Yuno creates all his of music alone at home, self-producing and engineering, playing all the instruments. He also shoots all of his own press photos, design’s his album art and directs his music videos. “I like being really hands on with everything surrounding my music, even now that I’m with Sub Pop,” he says.
However, the exotic lure of bright lights, brighter city, is one of the most relatable of tales, and it certainly makes a whole tonne of sense once you’ve wrapped your ears around Moodie– Yuno’s first mini album, released via Sub Pop. Take for instance, lead single “No Going Back” which marries a summertime vibes of Tame Impala,” the surreal, R&B atmospherics of Frank Ocean and, well, Len’s “Steal My Sunshine.” It’s a collection of songs that chimes with pop’s increasing lack of concern for genre. It’s the opposite of tribal, as multicultural and diverse as a ride on the New York City subway, across all five boroughs. It can’t be attributed to one particular origin of sound or vision.
Yuno continues, “I don’t really go anywhere in Jacksonville. I don’t drive. I spend a lot of time in my bedroom.” Thus, the six song collection sounds like a collage of bedroom posters. “So Slow,” for instance, would be a Washed Out flyer sat next to a piece of Kid Cudi artwork, whereas “Why For” with its squealing Wavves guitars would probably be represented by a big weed sticker or some Sleigh Bells ticket stubs. It’s deeply creative and visual.
He continues “I knew in high school that I wanted to do music. Drawing had been my thing when I was really young, then I started to make videos in middle school with my friend – little skits. Then I began playing guitar.” In eighth grade his cousin taught him how to make beats, and that’s when Yuno arguably began. His dad also bought him a $20 guitar at a flea market.
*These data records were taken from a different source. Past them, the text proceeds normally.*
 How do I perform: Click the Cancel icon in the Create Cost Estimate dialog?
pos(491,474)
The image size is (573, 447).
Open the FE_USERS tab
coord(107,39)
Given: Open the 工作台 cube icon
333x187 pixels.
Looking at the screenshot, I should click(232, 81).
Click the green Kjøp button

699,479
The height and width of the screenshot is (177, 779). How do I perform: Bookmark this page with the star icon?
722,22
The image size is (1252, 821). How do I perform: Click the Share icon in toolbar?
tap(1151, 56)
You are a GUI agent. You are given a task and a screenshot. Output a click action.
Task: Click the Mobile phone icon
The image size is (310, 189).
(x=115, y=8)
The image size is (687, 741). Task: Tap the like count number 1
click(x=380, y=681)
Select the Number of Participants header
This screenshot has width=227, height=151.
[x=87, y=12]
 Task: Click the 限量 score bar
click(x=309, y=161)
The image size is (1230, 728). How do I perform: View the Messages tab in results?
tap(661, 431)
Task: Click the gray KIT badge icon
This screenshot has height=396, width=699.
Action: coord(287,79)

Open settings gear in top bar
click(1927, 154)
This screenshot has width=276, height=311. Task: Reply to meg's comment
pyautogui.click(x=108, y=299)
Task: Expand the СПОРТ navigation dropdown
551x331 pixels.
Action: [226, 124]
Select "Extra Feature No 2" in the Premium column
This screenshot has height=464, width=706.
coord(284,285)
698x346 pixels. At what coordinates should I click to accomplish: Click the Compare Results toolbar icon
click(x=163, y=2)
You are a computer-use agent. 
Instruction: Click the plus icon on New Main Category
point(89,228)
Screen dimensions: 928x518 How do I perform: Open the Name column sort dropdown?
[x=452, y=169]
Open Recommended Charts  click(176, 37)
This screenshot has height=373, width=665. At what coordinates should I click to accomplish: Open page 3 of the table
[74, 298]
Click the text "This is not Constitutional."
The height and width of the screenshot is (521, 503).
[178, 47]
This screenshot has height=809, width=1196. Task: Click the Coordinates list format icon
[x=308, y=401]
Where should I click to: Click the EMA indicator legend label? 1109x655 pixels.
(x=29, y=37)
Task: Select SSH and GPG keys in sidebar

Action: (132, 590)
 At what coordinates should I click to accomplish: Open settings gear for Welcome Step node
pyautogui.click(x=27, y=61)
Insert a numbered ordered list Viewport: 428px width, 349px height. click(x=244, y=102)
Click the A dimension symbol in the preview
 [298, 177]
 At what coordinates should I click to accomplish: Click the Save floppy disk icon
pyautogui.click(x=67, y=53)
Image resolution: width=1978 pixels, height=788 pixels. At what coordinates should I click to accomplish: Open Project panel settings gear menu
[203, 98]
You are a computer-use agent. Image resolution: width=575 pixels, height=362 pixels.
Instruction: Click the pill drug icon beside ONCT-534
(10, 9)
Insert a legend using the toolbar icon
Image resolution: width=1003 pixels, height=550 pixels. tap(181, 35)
Despite his mom insisting he get lessons, he taught himself by learning online guitar tabs, mostly for metal bands. “I’d bring my guitar to school every day.” He’s learned how to sing over pop punk songs too, hence the abrasive nature of his vocals.
Sub Pop found Yuno via Ishmael Butler of Shabazz Palaces and Digable Planets fame, who’s on the A&R staff for the label. He stumbled upon Yuno on Soundcloud and kept a close eye on him. Similar to Ish, Yuno is encouraged by the genre-bending age of melody we’re living through, citing Lil Uzi Vert and Young Thug as sources of influence.
The multiple flavors of sound also reflect the breadth of feeling that he’s chasing in the writing. Moodie – the EP’s title – clearly relates to his surname, but it’s also channeling the emotional variety of the tracks. “It covers all the different feelings you have at the end of a relationship,” he notes. “Sometimes you’re really happy to be moving on, other times you’re really upset to see something go.”